Where data meets social impact

In 2019, with the hope to investigate social inequality by using my knowledge of applied statistics, I led a team, heading for Hejin, a rural area of China, aiming to fully evaluate the an ongoing educational policy and look for ways to promote it nationwide so as to ameliorate the uneven distribution of educational resources within China. First, we designed and distributed different questionnaires to school managers, teachers and students, so as to understand their attitudes toward this policy and how it helped them to improve. Then we visualized the data collected using R, to analyze the degree of satisfaction among different students and teachers. Second, we detected and eliminated the outliers of the historical data of the school’s graduates so as to predict the college admission rate using linear regression.
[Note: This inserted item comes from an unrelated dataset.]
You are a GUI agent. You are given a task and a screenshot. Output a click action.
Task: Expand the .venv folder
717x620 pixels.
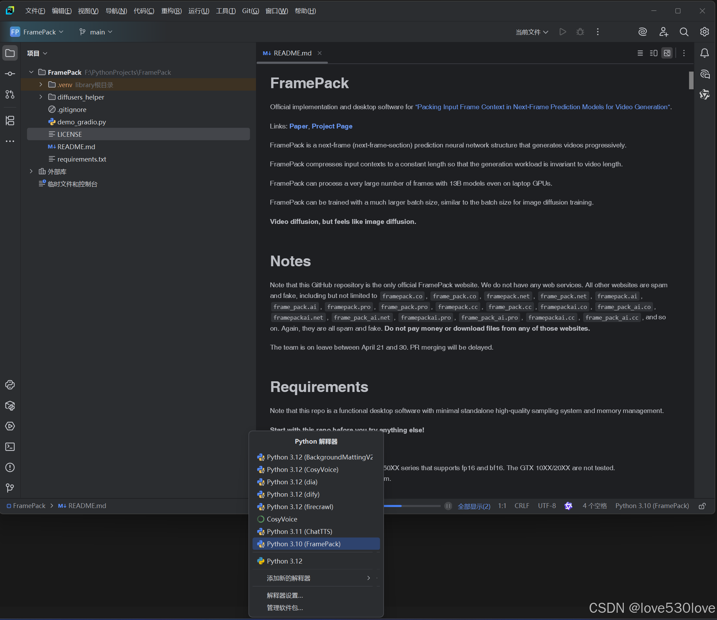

Surprisingly, we found that, with a confidence level of 95%, holding other variables constant, the actual admission rate of the graduates with this policy was just 2.5 points higher than the predicted figure. What’s more, we set up an input-output model to calculate the Return on Investment (ROI). The input came from the government’s funding to support this policy. The output consisted of the discounted income cash flow of extra students who benefited from this policy and went to universities. The ROI of this policy based on the model was shockingly 400%. In our final report, we recognized the feasibility of this policy and provided some recommendations to further elevate its performance. The report was awarded with the highest honor by the school committee and the policy was carried out in many more rural areas to achieve educational equality.

Behind all the analysis and equations, what really haunts me is the students and teachers I met through out the way, those who strives to thrive and effortlessly bring hope and power to the students there. I’m also very previleged to offer my help.